記憶

墓参りに行く予定を立てていたにもかかわらず,家内ともども寝坊をしてしまう。

かなり遅い朝食をとり,墓参りの準備。結局,家を出たのは15時半過ぎで,先に昼食をとってからひばりヶ丘に向かう。電車から見える西の空はどうにか陽光を抱えているものの風前の灯だ。駅に着き南口へ降りると冬の夜が訪れていた。タクシーで墓まで行き,暗いなかお参りをする。田無タワーの青さと星あかり。イオンモールまで歩き買い物。家内,娘と19時に待ち合わせることにした。安くなっていた靴を一足買い,3階の未来堂書店に入る。自戒をこめて,ときどきこの書店の棚を眺める。書店を維持していくには,このような店づくりをせざるを得ないのかと。
夕飯をとって,田無経由で家に戻った。

パソコンを立ち上げ,プラグインの検索をしながらヘッドホンで音楽を聴く。明日がデヴィッド・ボウイの誕生日だったことに気づき,途端,1979年12月末のFM番組を思い出した。明日から1980年代が始まろうとするその日,70年代の洋楽トップ10チャートが(リクエストだったと思うのだけれど)発表された。今となっては嘘のように感じられるほど,サイモン・アンド・ガーファンクルへの支持が多かった。「明日にかける橋」が1位だった。
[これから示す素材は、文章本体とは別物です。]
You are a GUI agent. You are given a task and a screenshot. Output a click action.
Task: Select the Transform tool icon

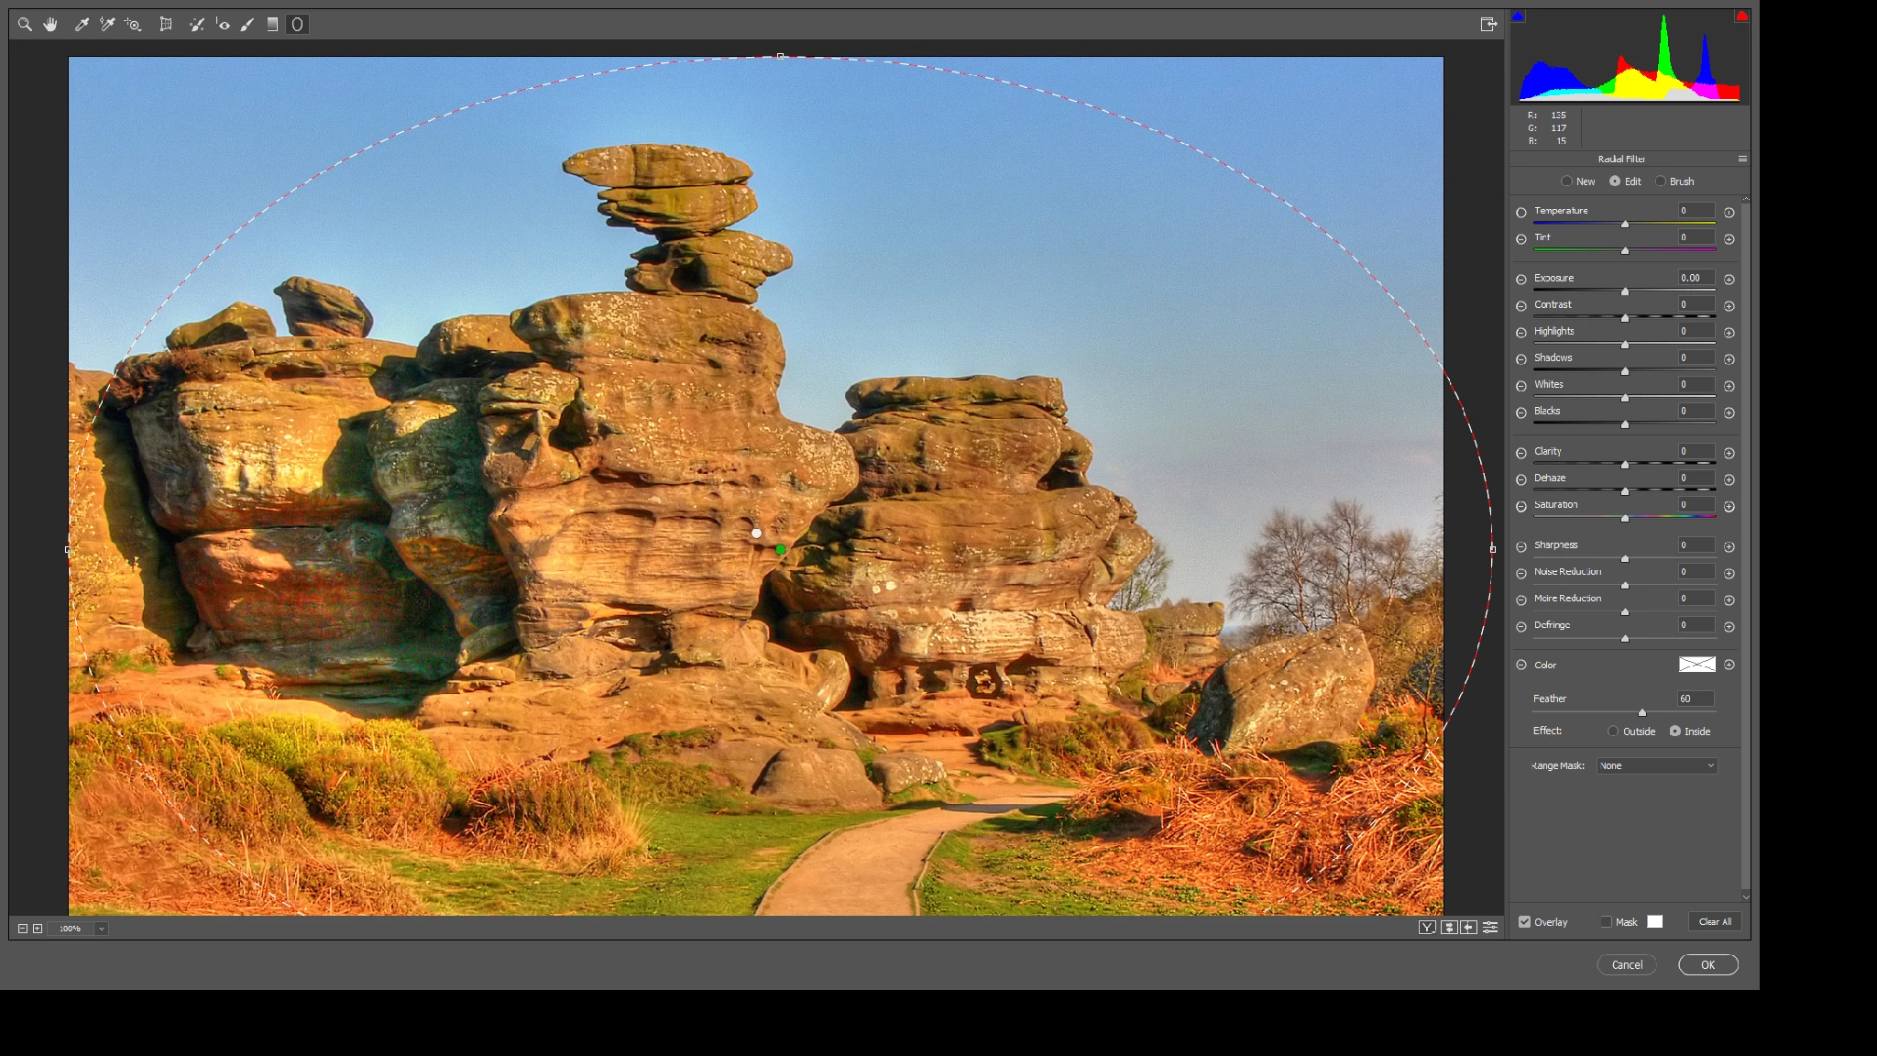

兄貴をもつ芳弘はエルトン・ジョンの「グッバイ・イエロー・ブリックロード」が1位だろうという。私たちは高校一年生だった。どちらもリアルタイムで体験した音楽じゃないのだ。「背伸びしすぎだぞ芳弘」,ひとりごちた。ビートルズは小学校に入ったときに解散していた。1970年代前半に乗り遅れた世代にとって,その日発表されたトップ10は,だから決して同時代の感覚ではなかった。NHK-FMとぎんざNOWによって洋楽体験をした私たちには,1979年時点で,せいぜい3,4年のキャリアしか持ち合わせていなかった。

いまだにその経緯を直接,聞いたことはないやっかいな生い立ちをもつ芳弘に兄貴がいたことで,たぶん何かが違ったのかもしれない。そういう友人が一人いると,たぶんそのまわりにも影響があるのだろう。彼が卒業した中学から同じ高校に入った奴らは,少なからず背伸びした音楽キャリアを披歴した。

でも,1970年代の洋楽のトップがサイモン・アンド・ガーファンクルやエルトン・ジョンとは思えないのだ。あれから40年近く経った今でもなお。